> **MATERIAL FOR THE TASK**
####
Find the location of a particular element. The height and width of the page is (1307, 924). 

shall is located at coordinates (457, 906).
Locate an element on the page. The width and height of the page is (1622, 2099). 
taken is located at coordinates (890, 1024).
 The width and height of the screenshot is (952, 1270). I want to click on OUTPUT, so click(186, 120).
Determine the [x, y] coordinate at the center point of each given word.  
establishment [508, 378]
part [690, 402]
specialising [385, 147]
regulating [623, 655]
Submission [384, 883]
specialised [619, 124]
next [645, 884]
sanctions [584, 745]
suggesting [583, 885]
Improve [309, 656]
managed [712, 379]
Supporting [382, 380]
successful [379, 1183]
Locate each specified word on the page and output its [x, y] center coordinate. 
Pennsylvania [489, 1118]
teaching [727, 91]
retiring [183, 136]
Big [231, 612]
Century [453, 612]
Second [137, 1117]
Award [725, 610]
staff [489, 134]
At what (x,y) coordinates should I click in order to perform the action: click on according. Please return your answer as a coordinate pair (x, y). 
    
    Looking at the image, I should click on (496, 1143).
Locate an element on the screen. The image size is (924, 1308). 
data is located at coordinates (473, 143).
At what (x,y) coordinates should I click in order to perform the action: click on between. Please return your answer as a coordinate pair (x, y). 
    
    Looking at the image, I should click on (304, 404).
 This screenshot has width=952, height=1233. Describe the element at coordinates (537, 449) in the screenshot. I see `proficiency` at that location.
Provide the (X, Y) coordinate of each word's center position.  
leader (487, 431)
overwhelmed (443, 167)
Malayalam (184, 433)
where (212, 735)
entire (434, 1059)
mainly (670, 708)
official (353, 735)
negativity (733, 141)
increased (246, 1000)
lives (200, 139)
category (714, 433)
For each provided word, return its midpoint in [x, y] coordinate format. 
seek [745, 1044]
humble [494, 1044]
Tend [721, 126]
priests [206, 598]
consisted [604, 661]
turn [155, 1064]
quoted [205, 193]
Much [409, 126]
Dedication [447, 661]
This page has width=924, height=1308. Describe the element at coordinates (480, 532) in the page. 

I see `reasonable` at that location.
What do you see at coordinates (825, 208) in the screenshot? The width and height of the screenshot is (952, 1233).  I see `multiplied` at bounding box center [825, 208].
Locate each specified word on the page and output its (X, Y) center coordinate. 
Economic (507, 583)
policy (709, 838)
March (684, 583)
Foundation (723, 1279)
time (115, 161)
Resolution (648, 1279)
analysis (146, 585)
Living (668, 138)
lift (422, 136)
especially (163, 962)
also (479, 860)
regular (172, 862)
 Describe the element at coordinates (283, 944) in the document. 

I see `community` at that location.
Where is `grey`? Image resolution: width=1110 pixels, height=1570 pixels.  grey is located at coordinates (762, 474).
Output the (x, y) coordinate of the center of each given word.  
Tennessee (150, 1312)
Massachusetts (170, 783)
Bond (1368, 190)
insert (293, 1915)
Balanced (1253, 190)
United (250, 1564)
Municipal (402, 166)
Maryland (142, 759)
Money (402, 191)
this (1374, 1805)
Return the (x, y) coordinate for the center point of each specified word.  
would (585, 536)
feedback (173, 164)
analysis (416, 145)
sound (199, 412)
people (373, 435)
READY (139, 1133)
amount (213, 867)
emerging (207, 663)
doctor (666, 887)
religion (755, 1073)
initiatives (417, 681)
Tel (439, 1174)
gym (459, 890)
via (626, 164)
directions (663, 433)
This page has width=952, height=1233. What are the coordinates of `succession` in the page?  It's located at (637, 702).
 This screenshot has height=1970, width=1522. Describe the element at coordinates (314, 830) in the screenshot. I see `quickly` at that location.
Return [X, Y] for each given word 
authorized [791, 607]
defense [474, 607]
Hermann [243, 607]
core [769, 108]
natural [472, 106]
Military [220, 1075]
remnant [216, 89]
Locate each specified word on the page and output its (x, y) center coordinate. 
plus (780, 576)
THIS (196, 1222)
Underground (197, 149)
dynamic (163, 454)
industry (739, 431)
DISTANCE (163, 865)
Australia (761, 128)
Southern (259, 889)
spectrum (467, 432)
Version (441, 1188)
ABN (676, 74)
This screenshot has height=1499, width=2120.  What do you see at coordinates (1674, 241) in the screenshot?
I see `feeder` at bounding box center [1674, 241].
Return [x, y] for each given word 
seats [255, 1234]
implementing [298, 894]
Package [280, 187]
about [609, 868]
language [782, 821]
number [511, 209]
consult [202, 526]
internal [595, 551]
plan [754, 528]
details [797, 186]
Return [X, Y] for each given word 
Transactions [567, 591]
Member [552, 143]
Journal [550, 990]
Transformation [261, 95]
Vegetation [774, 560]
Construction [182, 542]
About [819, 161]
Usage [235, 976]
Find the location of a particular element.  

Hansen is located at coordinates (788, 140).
####
> **WHAT IS NEEDED**
Express the lines above as a JSON list of strings, one string per line, omitting any blank lines.

> **RESULT FOR THIS EXERCISE**
[
  "Find the location of a particular element. The height and width of the page is (1307, 924). ",
  "shall is located at coordinates (457, 906).",
  "Locate an element on the page. The width and height of the page is (1622, 2099). ",
  "taken is located at coordinates (890, 1024).",
  " The width and height of the screenshot is (952, 1270). I want to click on OUTPUT, so click(186, 120).",
  "Determine the [x, y] coordinate at the center point of each given word.  ",
  "establishment [508, 378]",
  "part [690, 402]",
  "specialising [385, 147]",
  "regulating [623, 655]",
  "Submission [384, 883]",
  "specialised [619, 124]",
  "next [645, 884]",
  "sanctions [584, 745]",
  "suggesting [583, 885]",
  "Improve [309, 656]",
  "managed [712, 379]",
  "Supporting [382, 380]",
  "successful [379, 1183]",
  "Locate each specified word on the page and output its [x, y] center coordinate. ",
  "Pennsylvania [489, 1118]",
  "teaching [727, 91]",
  "retiring [183, 136]",
  "Big [231, 612]",
  "Century [453, 612]",
  "Second [137, 1117]",
  "Award [725, 610]",
  "staff [489, 134]",
  "At what (x,y) coordinates should I click in order to perform the action: click on according. Please return your answer as a coordinate pair (x, y). ",
  "    Looking at the image, I should click on (496, 1143).",
  "Locate an element on the screen. The image size is (924, 1308). ",
  "data is located at coordinates (473, 143).",
  "At what (x,y) coordinates should I click in order to perform the action: click on between. Please return your answer as a coordinate pair (x, y). ",
  "    Looking at the image, I should click on (304, 404).",
  " This screenshot has width=952, height=1233. Describe the element at coordinates (537, 449) in the screenshot. I see `proficiency` at that location.",
  "Provide the (X, Y) coordinate of each word's center position.  ",
  "leader (487, 431)",
  "overwhelmed (443, 167)",
  "Malayalam (184, 433)",
  "where (212, 735)",
  "entire (434, 1059)",
  "mainly (670, 708)",
  "official (353, 735)",
  "negativity (733, 141)",
  "increased (246, 1000)",
  "lives (200, 139)",
  "category (714, 433)",
  "For each provided word, return its midpoint in [x, y] coordinate format. ",
  "seek [745, 1044]",
  "humble [494, 1044]",
  "Tend [721, 126]",
  "priests [206, 598]",
  "consisted [604, 661]",
  "turn [155, 1064]",
  "quoted [205, 193]",
  "Much [409, 126]",
  "Dedication [447, 661]",
  "This page has width=924, height=1308. Describe the element at coordinates (480, 532) in the page. ",
  "I see `reasonable` at that location.",
  "What do you see at coordinates (825, 208) in the screenshot? The width and height of the screenshot is (952, 1233).  I see `multiplied` at bounding box center [825, 208].",
  "Locate each specified word on the page and output its (X, Y) center coordinate. ",
  "Economic (507, 583)",
  "policy (709, 838)",
  "March (684, 583)",
  "Foundation (723, 1279)",
  "time (115, 161)",
  "Resolution (648, 1279)",
  "analysis (146, 585)",
  "Living (668, 138)",
  "lift (422, 136)",
  "especially (163, 962)",
  "also (479, 860)",
  "regular (172, 862)",
  " Describe the element at coordinates (283, 944) in the document. ",
  "I see `community` at that location.",
  "Where is `grey`? Image resolution: width=1110 pixels, height=1570 pixels.  grey is located at coordinates (762, 474).",
  "Output the (x, y) coordinate of the center of each given word.  ",
  "Tennessee (150, 1312)",
  "Massachusetts (170, 783)",
  "Bond (1368, 190)",
  "insert (293, 1915)",
  "Balanced (1253, 190)",
  "United (250, 1564)",
  "Municipal (402, 166)",
  "Maryland (142, 759)",
  "Money (402, 191)",
  "this (1374, 1805)",
  "Return the (x, y) coordinate for the center point of each specified word.  ",
  "would (585, 536)",
  "feedback (173, 164)",
  "analysis (416, 145)",
  "sound (199, 412)",
  "people (373, 435)",
  "READY (139, 1133)",
  "amount (213, 867)",
  "emerging (207, 663)",
  "doctor (666, 887)",
  "religion (755, 1073)",
  "initiatives (417, 681)",
  "Tel (439, 1174)",
  "gym (459, 890)",
  "via (626, 164)",
  "directions (663, 433)",
  "This page has width=952, height=1233. What are the coordinates of `succession` in the page?  It's located at (637, 702).",
  " This screenshot has height=1970, width=1522. Describe the element at coordinates (314, 830) in the screenshot. I see `quickly` at that location.",
  "Return [X, Y] for each given word ",
  "authorized [791, 607]",
  "defense [474, 607]",
  "Hermann [243, 607]",
  "core [769, 108]",
  "natural [472, 106]",
  "Military [220, 1075]",
  "remnant [216, 89]",
  "Locate each specified word on the page and output its (x, y) center coordinate. ",
  "plus (780, 576)",
  "THIS (196, 1222)",
  "Underground (197, 149)",
  "dynamic (163, 454)",
  "industry (739, 431)",
  "DISTANCE (163, 865)",
  "Australia (761, 128)",
  "Southern (259, 889)",
  "spectrum (467, 432)",
  "Version (441, 1188)",
  "ABN (676, 74)",
  "This screenshot has height=1499, width=2120.  What do you see at coordinates (1674, 241) in the screenshot?",
  "I see `feeder` at bounding box center [1674, 241].",
  "Return [x, y] for each given word ",
  "seats [255, 1234]",
  "implementing [298, 894]",
  "Package [280, 187]",
  "about [609, 868]",
  "language [782, 821]",
  "number [511, 209]",
  "consult [202, 526]",
  "internal [595, 551]",
  "plan [754, 528]",
  "details [797, 186]",
  "Return [X, Y] for each given word ",
  "Transactions [567, 591]",
  "Member [552, 143]",
  "Journal [550, 990]",
  "Transformation [261, 95]",
  "Vegetation [774, 560]",
  "Construction [182, 542]",
  "About [819, 161]",
  "Usage [235, 976]",
  "Find the location of a particular element.  ",
  "Hansen is located at coordinates (788, 140)."
]